Writing oxidation numbers of all the atoms,
$\stackrel{0}{Zn}+\stackrel{+1}{H}\stackrel{+5}{N}\stackrel{-2}{O_3}\to \stackrel{+2}{Zn}(\stackrel{+5}{N}\stackrel{-2}{O_3}{)}_2+\stackrel{-3}{N}\stackrel{+1}{H_4}\stackrel{+5}{N}\stackrel{-2}{N}\stackrel{-2}{O_3}+\stackrel{+1}{H_2}\stackrel{-2}{O}$
The oxidation numbers of $Zn$ and $N$ have changed.
$\stackrel{0}{Zn}\to \stackrel{+2}{Zn}(N{O}_3{)}_2$ .......(i)
$H\stackrel{+5}{N}{O}_3\to \stackrel{-3}{N}{H}_{4}N{O}_3$ ..........(ii)

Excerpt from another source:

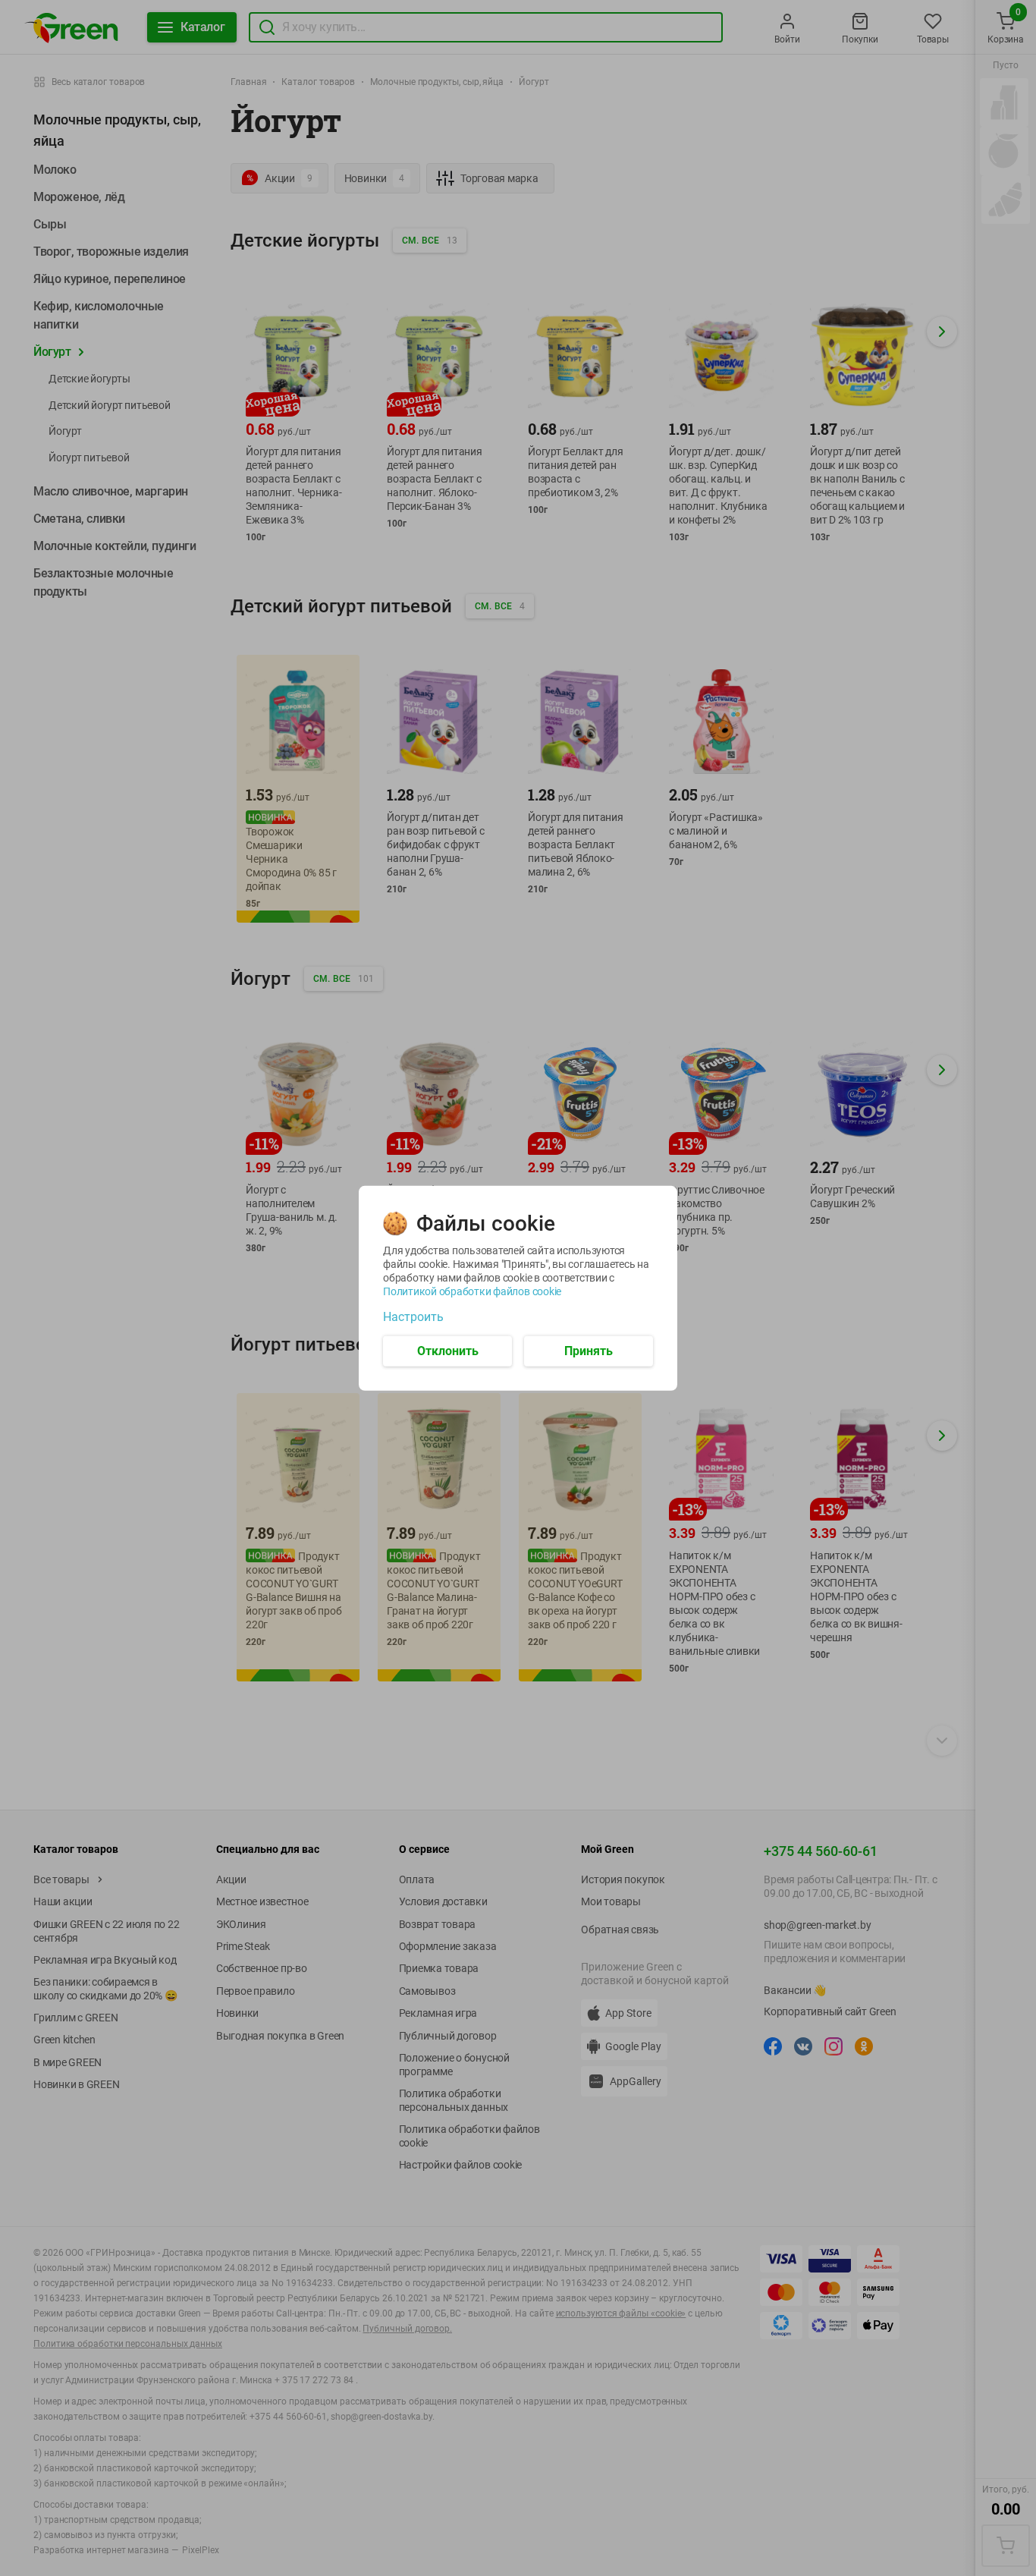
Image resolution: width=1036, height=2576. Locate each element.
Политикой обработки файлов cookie (472, 1291)
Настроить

Increase in Ox. no. of $Zn=2$ units per $Zn$ atom
Decrease in Ox. no. of $N=8$ units per $HN{O}_3$ molecule
Eq.(i) should be multiplied by $4$ and added to eq. (ii),
$4Zn+HN{O}_3\to 4Zn(N{O}_3{)}_2+N{H}_{4}N{O}_3$.
To balance nitrogen, $9$ molecules of $HN{O}_3$ should be added on LHS.
To balance hydrogen and oxygen, $3H_{2}O$ molecules should be added on RHS. Hence, the balanced equation is
$4Zn+10HN{O}_3\to 4Zn(N{O}_3{)}_2+N{H}_{4}N{O}_3+3H_{2}O$.